One out of every eight patients with cardiovascular disease fails to take their medication due to cost barriers. The New York Times has even gone so far as to label nonadherence as an “out of control epidemic.” Unfortunately, job disruption due to the COVID-19 pandemic has made it even more difficult for patients to afford their medications.

Drug copay cards can help patients afford medications that physicians determine are the best treatment options. Copay cards are tied to financial need and can help reduce the total out-of-pocket expenses for patients. These cards can also boost price transparency, helping patients better manage their finances. When patients use a copay card, their health insurance pays some of the cost while the drug manufacturer covers part or all of the copayment or coinsurance amount. The manufacturer may even cover these costs when the insurance doesn’t cover the drug at all.

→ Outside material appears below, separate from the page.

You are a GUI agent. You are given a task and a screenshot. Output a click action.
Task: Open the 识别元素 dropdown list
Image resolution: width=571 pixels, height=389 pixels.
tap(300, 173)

However, accessing copay cards can be difficult for consumers because eligibility and usage can be confusing. Enrollment can also be challenging because programs require a whole slew of patient information as well as physician authorization.

Following are three tips to help practices connect patients with copay cards so they can manage the cost of prescription manage the cost of prescription medications and access medications that provide optimal treatment and benefit.

1. Use an online database of all Patient Assistance Programs (PAP).

Don’t spend time searching for copay cards and other PAPs online. Time is better spent explaining these programs to patients and enrolling them when appropriate. Use an online database to easily search by drug name or company name for eligibility information and applications. The database can help practices determine whether a drug has an associated PAP and how to apply for it.

2. Talk to patients about the cost of prescription drugs.

Make it a point to ask patients directly whether they need assistance paying for their medications. Don’t wait for the patient to bring it up because they may not.

3. Start the process in the office.

Spend a couple of minutes downloading the application, helping patients fill it out, and obtaining a physician’s signature and prescription. Be sure to follow up with patients to ensure they obtained the medication and are taking it as prescribed.

Practices play an important role in helping patients access copay cards to help offset out-of-pocket expenses for medications that physicians determine will benefit them. Doing so can help with medication adherence and foster value-based care.